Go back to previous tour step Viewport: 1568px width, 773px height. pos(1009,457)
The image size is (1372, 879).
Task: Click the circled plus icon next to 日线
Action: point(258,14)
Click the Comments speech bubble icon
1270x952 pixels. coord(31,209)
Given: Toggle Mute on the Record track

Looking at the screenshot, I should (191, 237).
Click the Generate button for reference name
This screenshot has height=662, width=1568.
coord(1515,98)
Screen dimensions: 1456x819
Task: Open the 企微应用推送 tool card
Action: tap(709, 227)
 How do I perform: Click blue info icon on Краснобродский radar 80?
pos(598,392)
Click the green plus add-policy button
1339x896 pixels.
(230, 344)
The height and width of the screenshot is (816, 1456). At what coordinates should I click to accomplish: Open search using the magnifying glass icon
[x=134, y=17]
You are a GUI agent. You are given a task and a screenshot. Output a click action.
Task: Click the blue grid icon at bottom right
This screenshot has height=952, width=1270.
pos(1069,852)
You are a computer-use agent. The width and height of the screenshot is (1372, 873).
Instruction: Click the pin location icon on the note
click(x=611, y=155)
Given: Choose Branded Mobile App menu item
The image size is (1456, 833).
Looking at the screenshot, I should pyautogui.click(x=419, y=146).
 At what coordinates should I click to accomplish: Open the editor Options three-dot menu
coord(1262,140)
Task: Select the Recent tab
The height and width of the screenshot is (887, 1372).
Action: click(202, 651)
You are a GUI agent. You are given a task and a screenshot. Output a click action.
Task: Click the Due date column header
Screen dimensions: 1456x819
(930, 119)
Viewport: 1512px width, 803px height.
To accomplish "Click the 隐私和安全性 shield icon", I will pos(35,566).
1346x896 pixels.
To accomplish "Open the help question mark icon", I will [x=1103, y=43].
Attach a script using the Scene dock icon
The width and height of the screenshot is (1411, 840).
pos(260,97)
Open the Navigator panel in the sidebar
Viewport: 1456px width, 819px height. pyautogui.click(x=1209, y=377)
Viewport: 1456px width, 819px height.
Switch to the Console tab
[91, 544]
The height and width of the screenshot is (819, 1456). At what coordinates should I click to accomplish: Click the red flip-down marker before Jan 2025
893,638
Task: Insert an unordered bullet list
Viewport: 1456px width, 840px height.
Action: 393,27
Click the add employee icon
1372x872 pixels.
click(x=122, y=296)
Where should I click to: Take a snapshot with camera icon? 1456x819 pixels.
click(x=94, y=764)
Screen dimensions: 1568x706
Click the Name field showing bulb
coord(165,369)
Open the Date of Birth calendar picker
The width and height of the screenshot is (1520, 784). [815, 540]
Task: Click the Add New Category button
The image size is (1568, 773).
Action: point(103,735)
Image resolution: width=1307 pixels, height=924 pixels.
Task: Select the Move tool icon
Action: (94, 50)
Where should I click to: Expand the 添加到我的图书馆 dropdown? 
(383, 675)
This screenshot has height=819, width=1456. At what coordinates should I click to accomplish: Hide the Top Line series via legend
---+---
● TASK OBJECTIVE: Only an exact transcription of all the entries will do.

● OUTPUT OF THE TASK:
Go back to previous tour step Viewport: 1568px width, 773px height. pos(1009,457)
The image size is (1372, 879).
Task: Click the circled plus icon next to 日线
Action: point(258,14)
Click the Comments speech bubble icon
1270x952 pixels. coord(31,209)
Given: Toggle Mute on the Record track

Looking at the screenshot, I should (191, 237).
Click the Generate button for reference name
This screenshot has height=662, width=1568.
coord(1515,98)
Screen dimensions: 1456x819
Task: Open the 企微应用推送 tool card
Action: tap(709, 227)
 How do I perform: Click blue info icon on Краснобродский radar 80?
pos(598,392)
Click the green plus add-policy button
1339x896 pixels.
(230, 344)
The height and width of the screenshot is (816, 1456). At what coordinates should I click to accomplish: Open search using the magnifying glass icon
[x=134, y=17]
You are a GUI agent. You are given a task and a screenshot. Output a click action.
Task: Click the blue grid icon at bottom right
This screenshot has height=952, width=1270.
pos(1069,852)
You are a computer-use agent. The width and height of the screenshot is (1372, 873).
Instruction: Click the pin location icon on the note
click(x=611, y=155)
Given: Choose Branded Mobile App menu item
The image size is (1456, 833).
Looking at the screenshot, I should pyautogui.click(x=419, y=146).
 At what coordinates should I click to accomplish: Open the editor Options three-dot menu
coord(1262,140)
Task: Select the Recent tab
The height and width of the screenshot is (887, 1372).
Action: click(202, 651)
You are a GUI agent. You are given a task and a screenshot. Output a click action.
Task: Click the Due date column header
Screen dimensions: 1456x819
(930, 119)
Viewport: 1512px width, 803px height.
To accomplish "Click the 隐私和安全性 shield icon", I will pos(35,566).
1346x896 pixels.
To accomplish "Open the help question mark icon", I will [x=1103, y=43].
Attach a script using the Scene dock icon
The width and height of the screenshot is (1411, 840).
pos(260,97)
Open the Navigator panel in the sidebar
Viewport: 1456px width, 819px height. pyautogui.click(x=1209, y=377)
Viewport: 1456px width, 819px height.
Switch to the Console tab
[91, 544]
The height and width of the screenshot is (819, 1456). At what coordinates should I click to accomplish: Click the red flip-down marker before Jan 2025
893,638
Task: Insert an unordered bullet list
Viewport: 1456px width, 840px height.
Action: 393,27
Click the add employee icon
1372x872 pixels.
click(x=122, y=296)
Where should I click to: Take a snapshot with camera icon? 1456x819 pixels.
click(x=94, y=764)
Screen dimensions: 1568x706
Click the Name field showing bulb
coord(165,369)
Open the Date of Birth calendar picker
The width and height of the screenshot is (1520, 784). [815, 540]
Task: Click the Add New Category button
The image size is (1568, 773).
Action: point(103,735)
Image resolution: width=1307 pixels, height=924 pixels.
Task: Select the Move tool icon
Action: (94, 50)
Where should I click to: Expand the 添加到我的图书馆 dropdown? 
(383, 675)
This screenshot has height=819, width=1456. At what coordinates should I click to accomplish: Hide the Top Line series via legend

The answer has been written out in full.